[Opening Passage for review section]

Scientific classification
- Kingdom: Plantae
- Clade: Embryophytes
- Clade: Tracheophytes
- Clade: Spermatophytes
- Clade: Angiosperms
- Clade: Eudicots
- Clade: Rosids
- Order: Fabales
- Family: Fabaceae
- Subfamily: Caesalpinioideae
- Clade: Mimosoid clade
- Genus: Acacia
- Species: A. jackesiana
- Binomial name: Acacia jackesiana Pedley
- Synonyms: Racosperma jackesianum (Pedley) Pedley

= Acacia jackesiana =

- Genus: Acacia
- Species: jackesiana
- Authority: Pedley
- Synonyms: Racosperma jackesianum (Pedley) Pedley

Species of legume

Acacia jackesiana, also known as Betsy's wattle, is a species of flowering plant in the family Fabaceae and is endemic to Queensland, Australia. It is a prostrate shrub with terete phyllodes, spikes of golden yellow flowers and linear, tapered, more or less woody pods rounded over the seeds.

==Description==
Acacia jackesiana is prostrate or low-lying shrub that typically grows to a height of 1 m and has red-brown angular branchlets that are scaly and resinous near the end. The phyllodes are terete or four-sided in cross-section, 90–140 mm long and 0.8–1.0 mm wide, covered with minute scales with one prominent vein at each angle and a small gland near the base. The flowers are well-spaced and borne in spikes 12–22 mm long. Flowering has been recorded in July and October and the pods are linear, tapered at both ends, 60–105 mm long, about 8 mm wide, subwoody and glabrous.

[Closing Passage for review section]
[Opening Supplied data section]

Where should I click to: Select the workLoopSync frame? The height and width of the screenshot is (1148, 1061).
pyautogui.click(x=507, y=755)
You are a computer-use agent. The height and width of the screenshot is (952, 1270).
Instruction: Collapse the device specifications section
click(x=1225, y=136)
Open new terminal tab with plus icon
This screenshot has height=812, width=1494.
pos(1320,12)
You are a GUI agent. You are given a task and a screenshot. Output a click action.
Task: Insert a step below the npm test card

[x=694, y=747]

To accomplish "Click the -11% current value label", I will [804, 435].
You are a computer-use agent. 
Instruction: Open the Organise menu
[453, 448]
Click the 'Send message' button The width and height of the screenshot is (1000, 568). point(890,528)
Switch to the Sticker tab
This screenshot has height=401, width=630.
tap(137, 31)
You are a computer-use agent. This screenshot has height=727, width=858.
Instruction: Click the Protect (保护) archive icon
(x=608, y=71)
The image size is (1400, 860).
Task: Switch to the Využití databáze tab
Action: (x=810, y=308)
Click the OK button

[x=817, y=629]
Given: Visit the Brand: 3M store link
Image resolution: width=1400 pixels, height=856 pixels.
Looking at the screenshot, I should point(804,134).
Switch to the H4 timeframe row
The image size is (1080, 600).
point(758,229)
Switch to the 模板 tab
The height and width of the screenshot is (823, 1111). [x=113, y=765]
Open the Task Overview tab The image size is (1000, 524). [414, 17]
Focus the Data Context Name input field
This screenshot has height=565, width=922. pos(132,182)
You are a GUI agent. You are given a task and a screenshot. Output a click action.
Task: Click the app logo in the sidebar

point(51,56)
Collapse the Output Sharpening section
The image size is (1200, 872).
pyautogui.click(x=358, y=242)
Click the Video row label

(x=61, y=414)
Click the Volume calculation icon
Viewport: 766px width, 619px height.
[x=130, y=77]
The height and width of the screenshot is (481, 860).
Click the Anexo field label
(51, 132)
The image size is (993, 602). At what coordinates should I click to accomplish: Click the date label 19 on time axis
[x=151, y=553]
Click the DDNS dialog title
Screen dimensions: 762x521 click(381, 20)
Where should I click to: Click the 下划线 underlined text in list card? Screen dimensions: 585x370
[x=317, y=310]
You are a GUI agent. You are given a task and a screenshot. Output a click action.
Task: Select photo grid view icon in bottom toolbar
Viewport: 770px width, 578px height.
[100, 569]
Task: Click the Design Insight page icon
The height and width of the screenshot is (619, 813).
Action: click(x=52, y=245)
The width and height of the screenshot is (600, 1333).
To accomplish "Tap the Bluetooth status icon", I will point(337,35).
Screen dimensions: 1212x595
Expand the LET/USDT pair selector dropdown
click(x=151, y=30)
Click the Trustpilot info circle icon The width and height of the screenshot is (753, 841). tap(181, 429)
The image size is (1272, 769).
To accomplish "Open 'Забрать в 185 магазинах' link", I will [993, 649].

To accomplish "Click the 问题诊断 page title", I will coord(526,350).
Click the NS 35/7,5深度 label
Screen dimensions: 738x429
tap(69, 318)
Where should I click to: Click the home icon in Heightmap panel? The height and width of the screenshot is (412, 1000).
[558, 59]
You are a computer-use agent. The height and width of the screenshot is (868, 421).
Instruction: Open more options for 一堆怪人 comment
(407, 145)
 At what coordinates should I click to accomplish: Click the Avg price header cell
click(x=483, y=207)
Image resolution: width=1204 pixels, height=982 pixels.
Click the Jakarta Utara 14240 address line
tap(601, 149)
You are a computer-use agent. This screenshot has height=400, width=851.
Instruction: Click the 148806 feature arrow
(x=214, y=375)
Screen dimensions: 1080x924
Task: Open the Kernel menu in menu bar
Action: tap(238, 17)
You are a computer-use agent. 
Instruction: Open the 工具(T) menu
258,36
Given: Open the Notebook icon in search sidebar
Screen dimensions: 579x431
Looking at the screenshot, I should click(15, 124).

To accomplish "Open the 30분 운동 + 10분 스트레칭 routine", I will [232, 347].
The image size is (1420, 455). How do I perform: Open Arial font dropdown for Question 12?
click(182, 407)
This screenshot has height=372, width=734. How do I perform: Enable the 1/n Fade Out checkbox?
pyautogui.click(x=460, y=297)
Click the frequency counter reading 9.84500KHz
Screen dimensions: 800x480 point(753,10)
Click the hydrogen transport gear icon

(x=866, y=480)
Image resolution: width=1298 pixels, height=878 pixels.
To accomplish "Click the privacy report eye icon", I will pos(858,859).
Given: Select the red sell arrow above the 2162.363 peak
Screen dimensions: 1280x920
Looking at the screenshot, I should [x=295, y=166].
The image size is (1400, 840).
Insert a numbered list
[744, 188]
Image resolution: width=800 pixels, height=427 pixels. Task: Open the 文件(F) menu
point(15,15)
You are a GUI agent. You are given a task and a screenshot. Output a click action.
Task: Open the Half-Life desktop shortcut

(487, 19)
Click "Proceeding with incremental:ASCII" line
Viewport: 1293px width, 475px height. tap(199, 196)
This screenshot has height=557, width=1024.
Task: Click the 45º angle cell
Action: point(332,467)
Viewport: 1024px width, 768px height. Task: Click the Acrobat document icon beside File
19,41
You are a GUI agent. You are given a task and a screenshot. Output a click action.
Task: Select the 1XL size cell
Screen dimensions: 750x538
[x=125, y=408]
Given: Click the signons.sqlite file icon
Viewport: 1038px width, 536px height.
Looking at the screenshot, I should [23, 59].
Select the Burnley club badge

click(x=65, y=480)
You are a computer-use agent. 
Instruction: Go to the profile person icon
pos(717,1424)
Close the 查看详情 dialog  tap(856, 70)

[Closing Supplied data section]

● What to work on
(a) Translate this sentence from the Acacia jackesiana passage into Spanish: "The flowers are well-spaced and borne in spikes 12–22 mm long."
(b) In the Acacia jackesiana passage, recast the paragraph beginning "Acacia jackesiana is prostrate or low-lying shrub" as a bulleted list that keeps its main facts.

● Answers to this exercise
(a) Las flores están bien espaciadas y se disponen en espigas de 12–22 mm de largo.

(b)
- Habit: prostrate or low-lying shrub, typically to 1 m tall
- Branchlets: red-brown, angular, scaly and resinous near the end
- Phyllodes: terete or four-sided in cross-section, 90–140 mm long, 0.8–1.0 mm wide, covered with minute scales, one prominent vein at each angle, small gland near the base
- Flowers: well-spaced, in spikes 12–22 mm long
- Flowering: recorded in July and October
- Pods: linear, tapered at both ends, 60–105 mm long, about 8 mm wide, subwoody and glabrous